DBB-EXA dialysis machine found less reliable for flow rate measurement than Transonic

George Kosmadakis

The DBB-EXA dialysis machine (Nikkiso) consistently underestimates vascular access (VA) flow rates compared with the Transonic technique of measurement—that is the conclusion of a new study in the Journal of Vascular Access which has compared the two methods.

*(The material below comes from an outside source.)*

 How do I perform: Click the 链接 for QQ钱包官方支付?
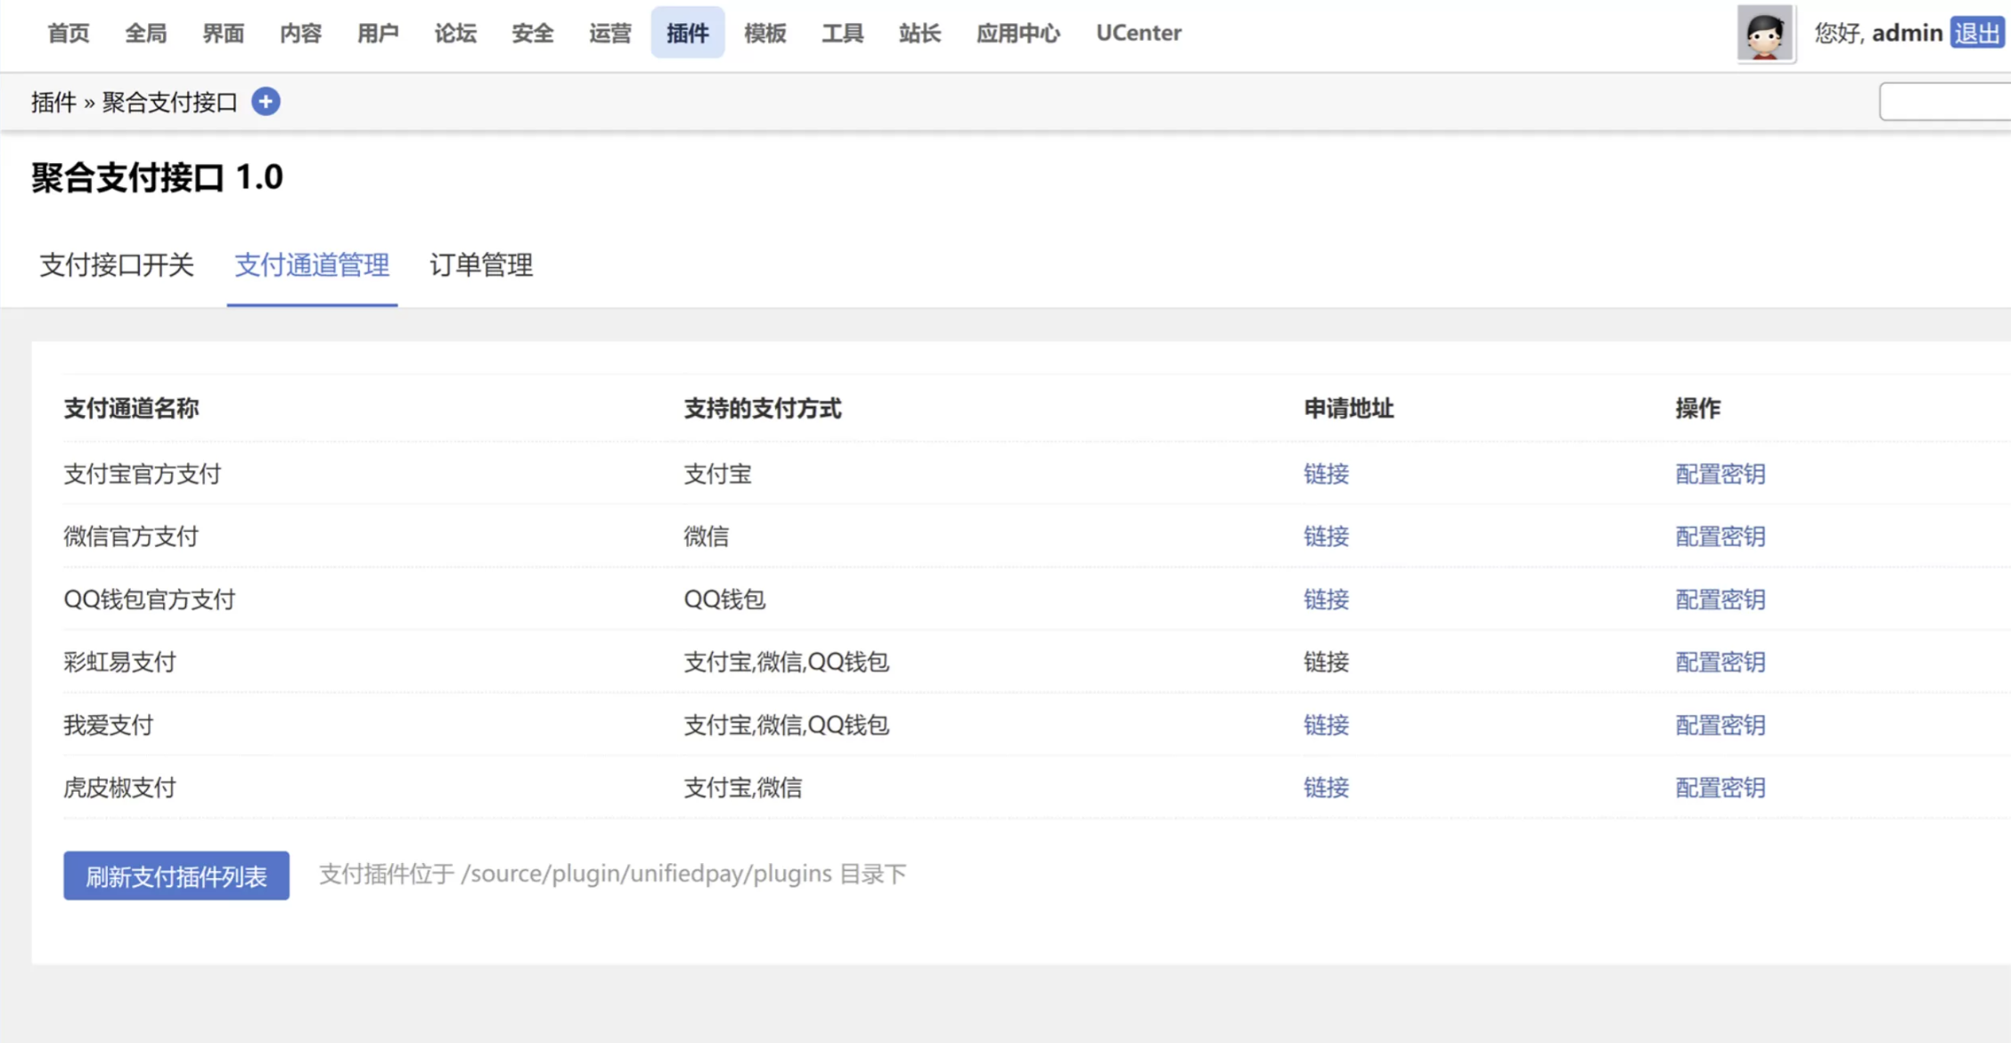1326,599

The report, put together by lead author Georgios Kosmadakis (Aura Santé, Clermont-Ferrand, France) and colleagues, begins by setting out that the existing methods of measuring VA flow “are usually based on the indicator dilution theory”, which entails the measurement of recirculation during dialysis sessions. Monitoring VA flow can, according to a study led by Loay Salman (Albany Medical College, Albany, USA) and published in Kidney International Reports in 2020, result in a reduced rate of thrombotic events in patients with fistulas.

Noting the results of Salman et al’s study, Kosmadakis and colleagues set out to compare the accuracy of the DBB-EXA and Transonic technologies for VA flow measurement. They devised an observational study including 65 patients, 38 of whom were male. The patients had a mean age of 72±10 years, and VA flow was measured twice with DBB-EXA and twice with Transonic while they were undergoing dialysis. This was then repeated again seven days later.

With a total of 130 double measurements for each method on the first day, Transonic found a mean flow of 1413±715ml/min while DBB-EXA found one of 1,297 ± 664ml/min. Additionally, a Bland-Altman analysis found that the mean difference between the two methods was 159 ± 211 ml/min (limits of agreement: −274 and 572ml/min). Of the 130 DBB-EXA measurements, 81 were within 25% of those with Transonic, representing an accuracy rate of 62%.

Turning to the reproducibility of the results on different days, the authors add that mean difference in the Bland-Altman analysis was 29±620ml/min (limits of agreement: −1,186 and 1,244ml/min) for the Transonic measurements and 132±625ml/min (limits of agreement: −1,092 and 1,356ml/min) for the DBB-EXA measurements. The authors also note that the measurements on two different days “were within 25% of each other for 52 of the 65 patients (80%) with the Transonic method, and for 35 of the 65 patients (54%) with the DBB-EXA method”.

The authors describe their findings on reproducibility as “poor for both methods” in different-day measurements. They conclude that the DBB-EXA method “underestimates VA flow rates compared to the transonic technique” and describe its 62% accuracy rate as “limited”. Ultimately, they state: “The DBB-EXA method could be used as a simple tool for a rough estimate of VA flow rates but cannot replace the Transonic reference method.”